Analysis of [2021] SGHC 55, a decision of the High Court of the Republic of Singapore on 2021-03-11.

Case Details

  • Citation: [2021] SGHC 55
  • Title: Re Sifan Triyono
  • Court: High Court of the Republic of Singapore (General Division)
  • Coram: Kwek Mean Luck JC
  • Date of Decision: 11 March 2021
  • Case Number: Originating Summons (Bankruptcy) No 69 of 2020 (Registrar’s Appeal No 13 of 2021 and Summons 600 of 2021)
  • Proceedings Type: Registrar’s Appeal to the High Court; application to adduce further evidence on appeal
  • Applicant/Appellant: Sifan Triyono
  • Respondent: Flame S.A.
  • Counsel for Appellant: Kyle Gabriel Peters and Feng Zhuo (PDLegal LLC)
  • Counsel for Respondent: Song Swee Lian Corina Mrs Corina Song Jeremiah, Liang Junhong Daniel and Lim Wan Jen Melissa (Allen & Gledhill LLP)
  • Legal Area(s): Insolvency Law – Bankruptcy; Civil Procedure – Appeals to High Court from court/tribunal/person
  • Key Statutory Provisions: Part 14 of the Insolvency, Restructuring and Dissolution Act (Act 40 of 2018) (“IRDA”); s 279(2) IRDA (interim order for voluntary arrangement)
  • Judgment Length: 15 pages, 7,779 words
  • Other Noted Authorities (as per metadata): Bankruptcy Act; Insolvency Act 1986 (UK); Restructuring and Dissolution Act; Companies Act; UK Insolvency Act
  • Cases Cited (as per metadata): [2001] SGHC 103; [2015] SGHC 322; [2018] SGHC 124; [2019] SGHC 77; [2021] SGHC 55

Summary

In Re Sifan Triyono ([2021] SGHC 55), the High Court (Kwek Mean Luck JC) dismissed a debtor’s appeal against an Assistant Registrar’s refusal to grant an interim order under Part 14 of the Insolvency, Restructuring and Dissolution Act (Act 40 of 2018) (“IRDA”). The debtor sought an interim order to allow creditors to consider a proposed voluntary arrangement (“the Proposal”). The central issue was whether the Proposal was “serious and viable” such that the court should exercise its discretion to grant an interim order under s 279(2) IRDA.

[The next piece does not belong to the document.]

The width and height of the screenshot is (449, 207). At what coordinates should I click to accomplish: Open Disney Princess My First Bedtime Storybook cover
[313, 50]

The court agreed with the Assistant Registrar that there were serious doubts about both the legal basis and enforceability of the proposed funding mechanism, and the practical ability of the debtor’s Indonesian company (KTP) to pay the compromised amounts within the proposed timeframe. The High Court also refused the debtor’s attempt to adduce further evidence on appeal, applying the established approach for fresh evidence in interlocutory appeals.

What Were the Facts of This Case?

The appellant, Sifan Triyono, is an Indonesian businessman and a Singapore Permanent Resident. He claimed to be an indirect shareholder holding a majority stake in an Indonesian company, PT Kapuas Tunggal Persada (“KTP”), which he incorporated in 2004. KTP holds a coal mining concession and operates through subcontractors. The appellant further claimed that he held interests in multiple holding companies that, in turn, held shares in KTP, including PT Mutiara Bara Energy, Clearline Holding Ltd (BVI), PT Bumi Rakasa Abadi, and PT Kartika Jaya Lestari.

Although the appellant asserted that he had no knowledge of any bankruptcy proceedings against him, he anticipated that a creditor, Flame S.A. (“Flame”), would pursue execution and bankruptcy steps if Flame obtained judgment in a separate High Court action. Flame had commenced a suit on 2 October 2020 against the appellant for default payment of US$900,735.47, which was due under a settlement agreement involving the appellant and his wife.

On 27 October 2020, the appellant applied for an interim order under Part 14 of the IRDA to enable consideration of the Proposal. The Proposal involved ten creditors. Two were banks holding security over the appellant’s property. Five were “Related and Unsecured Creditors” (four relatives and one company owned by relatives). The remaining three unsecured and unrelated creditors were Flame, PT Harma Presis Meka Indonesia (“PT Harma”), and Suhaili.

Under the Proposal, the Related and Unsecured Creditors were excluded. The three unsecured and unrelated creditors were required to accept a 60% discount on their present debts, with the remaining 40% (“Compromised Total Debt”) to be paid in monthly instalments over five years (2022 to 2026). The appellant’s funding plan was that the Compromised Total Debt of approximately SGD $2,740,789.01 would be paid from KTP’s repayment of a USD $1,077,322 debt owed to the appellant (approximately SGD $1,441,529.88), together with additional funding from KTP’s forecasted revenue of USD $2,536,080 over 2022 to 2026.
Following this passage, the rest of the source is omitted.